From the Classroom – Oration: speaking history
Working as as an Architect for Colleges and Universities and as a Professor of Architecture allows me to experience the classroom, department, and university-wide experience first-hand – and to participate in its evolution.
Notes from Teaching History and Theory of Architecture, 1850-1932, at Norwich University, Fall 2015 –
On reading, speaking, and memory:
We are reading the way marathon runners run. We are doing so much reading in this class that we have to read and learn in a different way. Why? We read Nicholas Carr’s The Shallows: What the Internet is Doing to our Brains the first week of class. Carr appears to be a proponent of extensive reading.
The word ‘orate’ now has a negative meaning. But what we’re exploring in History and Theory of Architecture, 1850-1932 is whether speaking and writing history and writing notations in our texts will help improve our memory.

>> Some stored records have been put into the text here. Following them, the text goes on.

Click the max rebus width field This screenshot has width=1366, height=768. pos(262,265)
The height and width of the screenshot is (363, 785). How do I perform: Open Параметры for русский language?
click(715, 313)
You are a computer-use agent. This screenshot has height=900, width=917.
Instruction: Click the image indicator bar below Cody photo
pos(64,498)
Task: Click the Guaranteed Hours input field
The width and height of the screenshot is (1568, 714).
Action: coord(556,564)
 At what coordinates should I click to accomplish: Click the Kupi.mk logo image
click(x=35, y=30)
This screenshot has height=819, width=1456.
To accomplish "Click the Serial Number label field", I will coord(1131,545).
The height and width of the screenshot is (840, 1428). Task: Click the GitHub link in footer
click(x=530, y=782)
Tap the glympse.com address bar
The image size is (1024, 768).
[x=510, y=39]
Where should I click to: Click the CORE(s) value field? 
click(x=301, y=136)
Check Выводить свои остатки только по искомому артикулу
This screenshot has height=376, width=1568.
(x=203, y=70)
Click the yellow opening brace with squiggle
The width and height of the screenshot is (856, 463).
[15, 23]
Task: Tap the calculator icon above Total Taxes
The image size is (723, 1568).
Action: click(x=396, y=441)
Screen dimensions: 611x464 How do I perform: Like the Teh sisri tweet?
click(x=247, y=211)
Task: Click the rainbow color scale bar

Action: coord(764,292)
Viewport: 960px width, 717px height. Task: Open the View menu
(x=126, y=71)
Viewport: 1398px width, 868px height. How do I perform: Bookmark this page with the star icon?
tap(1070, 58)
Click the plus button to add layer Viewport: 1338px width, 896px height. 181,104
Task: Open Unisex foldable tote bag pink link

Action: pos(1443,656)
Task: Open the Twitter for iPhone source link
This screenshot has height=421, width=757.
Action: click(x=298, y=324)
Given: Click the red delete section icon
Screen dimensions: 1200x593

Writing, yes, all history teachers ask for writing. We’re writing 200-word essays – a manageable size for architecture students. But speaking? We would all probably prefer not to speak aloud, at least to a group. How are we going to remember the names of these architects? They are abstract symbols until the words form in our mouths and until we hear our friend say them.
We each have a way to get ourselves to read. Is it good reading? By blind poll of a show of hands: 70% NO.
Carr discusses the “anti-intellectual” contingent of academia. I’d never heard of this before.
What is worth our time to learn?
Can speaking history aloud help us remember history?